Meadow + Rain Garden

Our rain garden doesn’t look like a rain garden. It looks like a meadow. Unless someone asks, visitors don’t realize that this space was indeed designed to collect rainwater. A deck passes water into a gravel bed that seeps into the rain garden depression, as do the surrounding gravel paths. The gravel itself holds water for additional water infiltration.

Water Flow

This schematic section shows how water flows through the garden to infiltrate the groundwater.

Rain garden schematic section

This is a schematic section of how the rain garden works. The overflow drain keeps water from running into the neighbor’s yard when everything is full and saturated. It leads to a sump that gets emptied after the rain stops so it doesn’t increase flood surge.

The plants

Plants mimic nature in the rain garden depression.

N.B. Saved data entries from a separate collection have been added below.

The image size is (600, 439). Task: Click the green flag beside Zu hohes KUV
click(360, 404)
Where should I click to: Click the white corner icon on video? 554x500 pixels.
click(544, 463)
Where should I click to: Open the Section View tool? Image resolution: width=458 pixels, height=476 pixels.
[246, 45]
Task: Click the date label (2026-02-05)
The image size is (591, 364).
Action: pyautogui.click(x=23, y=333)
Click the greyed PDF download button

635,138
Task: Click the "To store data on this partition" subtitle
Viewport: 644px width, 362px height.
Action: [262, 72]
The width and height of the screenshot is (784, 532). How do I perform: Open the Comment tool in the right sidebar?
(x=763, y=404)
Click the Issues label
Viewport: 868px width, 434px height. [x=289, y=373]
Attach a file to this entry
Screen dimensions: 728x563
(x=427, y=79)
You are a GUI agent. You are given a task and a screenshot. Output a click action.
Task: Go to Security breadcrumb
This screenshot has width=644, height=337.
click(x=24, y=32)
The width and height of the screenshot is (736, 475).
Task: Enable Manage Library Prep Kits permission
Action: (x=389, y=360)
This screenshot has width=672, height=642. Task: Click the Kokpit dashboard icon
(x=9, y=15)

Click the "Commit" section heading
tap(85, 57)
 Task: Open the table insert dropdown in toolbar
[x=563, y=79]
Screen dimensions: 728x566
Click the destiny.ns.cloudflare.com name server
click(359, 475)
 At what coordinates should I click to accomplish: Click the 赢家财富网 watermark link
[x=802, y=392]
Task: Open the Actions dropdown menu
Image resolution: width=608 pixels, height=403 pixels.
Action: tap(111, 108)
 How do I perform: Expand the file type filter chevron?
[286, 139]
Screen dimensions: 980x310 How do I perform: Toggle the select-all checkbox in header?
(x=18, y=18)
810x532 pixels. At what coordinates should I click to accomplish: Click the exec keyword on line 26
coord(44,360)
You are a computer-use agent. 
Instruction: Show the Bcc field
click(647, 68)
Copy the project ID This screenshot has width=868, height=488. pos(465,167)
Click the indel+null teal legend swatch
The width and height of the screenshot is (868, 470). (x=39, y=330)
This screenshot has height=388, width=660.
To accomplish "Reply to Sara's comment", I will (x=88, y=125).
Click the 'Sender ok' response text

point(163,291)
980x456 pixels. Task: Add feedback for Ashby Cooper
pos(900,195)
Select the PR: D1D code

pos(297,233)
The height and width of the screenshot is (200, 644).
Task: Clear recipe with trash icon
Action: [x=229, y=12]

Those that tolerate being underwater thrive at the low point. Others spread across the upper areas that drain into the depression.

This list isn’t in any particular order, other than the plants’ wetness zone.  

wetter zone

  • Dogbane / Indian Hemp (Apocynum cannabinum). This should also spread into the asters and other plants for a “tapestry” effect.
  • Sticky Cinquefoil (Drymocallis glandulosa). This gets a lot of native bees.
  • California aster (Symphyotrichum chilense) – these have spread into the wet zone, although they weren’t planted there originally.
  • Tufted Hairgrass (Deschampsia caespitosa ‘Susan’s Choice’). This has gradually been dying off over the years.
  • Soft Rush (Juncus effusus).
  • California Gray Rush (Juncus patens ‘Will Fleming’).
  • California Goldenrod (Euthamia occidentalis). Another, different California goldenrod.
  • California meadow sedge (Carex pansa).

middle zone

  • California Goldenrod (Solidago californica). A recent planting, we’re hoping this will spread into the asters.
  • California field sedge (Carex praegracillis). Spreads slowly, would probably rather be in damp sand.
  • Showy Milkweed (Asclepias speciosa). It seems to like a bit more water than we thought. Difficult to establish!
  • California aster (Symphyotrichum chilense). Spreads everywhere, needs to be pulled out where not wanted. This is a great butterfly plant!
  • California Melic Grass (Melica californica). Too soon to see what this plant will do.
  • Alkali Sacaton (Sporobolus airoides). Too soon to see how this plant will do. Plants in the wetter zone did not grow.
  • Camassia (Camassia quamash). Our only native bulb in the meadow area.

drier zone

  • Narrow-leaved wyethia (Wyethia angustifolia). This plant took a long time to reach flowering size.
  • Hummingbird sage (Salvia spathacea). Planted on the edge of the meadow where it gets afternoon shade.
  • Deer Grass (Muhlenbergia rigens).
  • Blue-eyed grass (Sisyrinchium bellum). Volunteer from elsewhere in the garden.